> Input data:

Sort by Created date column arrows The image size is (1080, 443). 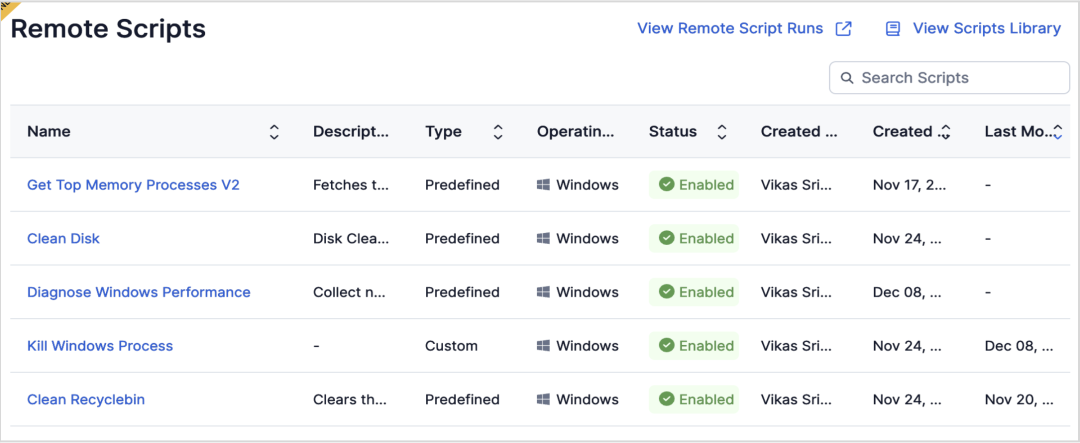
---
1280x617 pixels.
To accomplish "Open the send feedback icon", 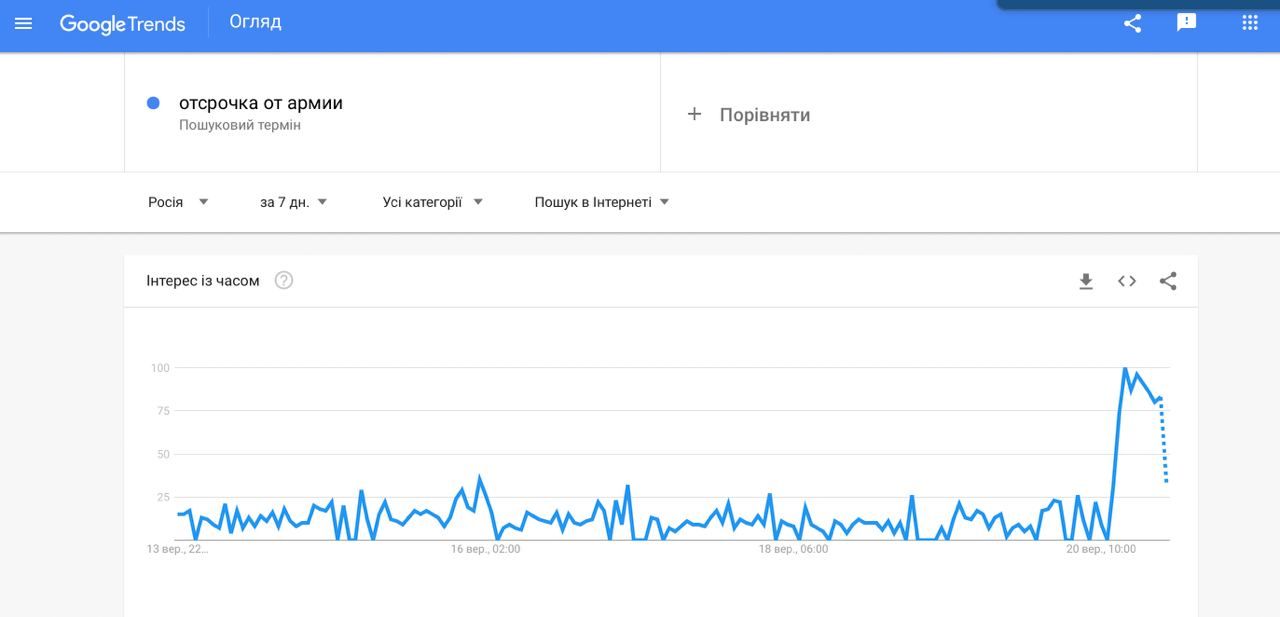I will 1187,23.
---
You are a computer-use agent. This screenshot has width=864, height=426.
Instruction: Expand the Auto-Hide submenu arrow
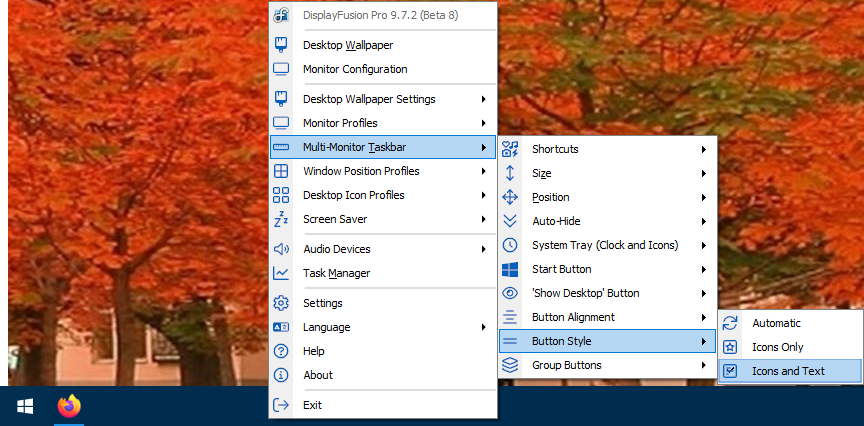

> Directions for this task:
Copy out precisely the lines from the line with "You are a computer-use" to the line with "Instruction: Expand the" in the material above, including those two lines and omitting all the rest.

> Exercise answer:
You are a computer-use agent. This screenshot has width=864, height=426.
Instruction: Expand the Auto-Hide submenu arrow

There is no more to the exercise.